What is the motive this time? To win back a majority so that Brexit can be finalised or capitalise on some perceived advantage over Labour. Who knows, but, politics in the UK is hotting up. More people than ever are getting interested in the political debate. Jobs, immigration, Brexit, jobs, welfare spending, spending, more spending, a trend of people becoming self employed but not having enough work, NHS spending, jobs, job security, the NHS, and spending. You get the drill.
Both parties are going to spend. Something of a back track from Labour’s previous stance. The conservatives are going to spend, push for a Brexit that allows the United Kingdom to negotiate trade deals on our terms with the rest of the world. The USA will be woo’ed with tasty trade deals including more access to the NHS and flexibility on drug pricing. A conservative government will be more sanguine on the issue of tax and technology companies like Facebook, Google, and Microsoft which have benefited from being able to pick and choose their tax jurisdiction. In return, voters may benefit from more investment from these companies generating jobs, development, and access to new and exiting services like Google Maps.

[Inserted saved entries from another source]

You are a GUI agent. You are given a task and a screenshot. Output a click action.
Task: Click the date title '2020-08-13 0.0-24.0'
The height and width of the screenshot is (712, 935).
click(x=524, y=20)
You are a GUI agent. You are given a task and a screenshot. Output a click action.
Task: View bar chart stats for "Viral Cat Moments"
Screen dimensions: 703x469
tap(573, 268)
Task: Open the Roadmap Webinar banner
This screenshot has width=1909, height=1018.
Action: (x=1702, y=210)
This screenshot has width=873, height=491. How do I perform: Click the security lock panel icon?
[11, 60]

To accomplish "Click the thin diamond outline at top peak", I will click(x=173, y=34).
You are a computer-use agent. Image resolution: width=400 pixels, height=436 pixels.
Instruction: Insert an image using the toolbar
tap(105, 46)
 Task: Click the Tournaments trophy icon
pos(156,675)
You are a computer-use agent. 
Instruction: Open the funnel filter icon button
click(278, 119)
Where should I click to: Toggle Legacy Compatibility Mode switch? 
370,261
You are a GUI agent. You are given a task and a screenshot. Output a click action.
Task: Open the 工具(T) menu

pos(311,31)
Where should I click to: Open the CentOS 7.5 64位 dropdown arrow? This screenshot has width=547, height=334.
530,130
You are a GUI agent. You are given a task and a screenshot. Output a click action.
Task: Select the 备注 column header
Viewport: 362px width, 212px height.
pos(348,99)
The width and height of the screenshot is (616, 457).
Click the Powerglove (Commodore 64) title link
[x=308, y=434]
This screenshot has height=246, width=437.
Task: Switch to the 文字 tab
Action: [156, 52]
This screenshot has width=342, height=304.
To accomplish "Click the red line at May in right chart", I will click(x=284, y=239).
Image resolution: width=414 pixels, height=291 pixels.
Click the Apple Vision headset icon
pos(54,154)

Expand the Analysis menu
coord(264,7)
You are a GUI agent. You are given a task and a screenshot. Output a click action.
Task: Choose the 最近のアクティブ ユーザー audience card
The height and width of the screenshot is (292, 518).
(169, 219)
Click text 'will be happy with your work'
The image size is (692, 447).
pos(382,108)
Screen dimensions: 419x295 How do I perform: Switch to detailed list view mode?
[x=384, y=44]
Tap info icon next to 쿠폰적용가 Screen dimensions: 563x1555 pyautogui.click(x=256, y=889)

Labour will spend including nationalising water and sewerage companies, the National Grid, electricity transmission and distribution networks, rail rolling stock, and the Royal Mail. A plan that would be funded by the profits from these companies. A 1970’s style manifesto aimed at We The People with an environmental twist promoting electric cars and wind power. A shorter working week which will affect (benefit?) the ‘working classes’ more than others. A campaign definitely aimed at younger voters. Holder’s of financial assets may not benefit from a Labour Government if full market value is not paid for assets that face nationalisation. It’s anyone’s guess what they are worth depending on how the debt and pension obligations on the books are valued. Furthermore, pensions funds could take a hit depending on how Labour deal with public private partnerships which generate much needed income for pensions in a world of low interest rates.
What about the Chief Rabbi? An interesting marketing ploy by the conservatives? Jew bashing clearly isn’t on the election manifesto, but, it’s a bit sinister all the same. Why? you may ask. Let’sCompareBets is going down that rabbit hole.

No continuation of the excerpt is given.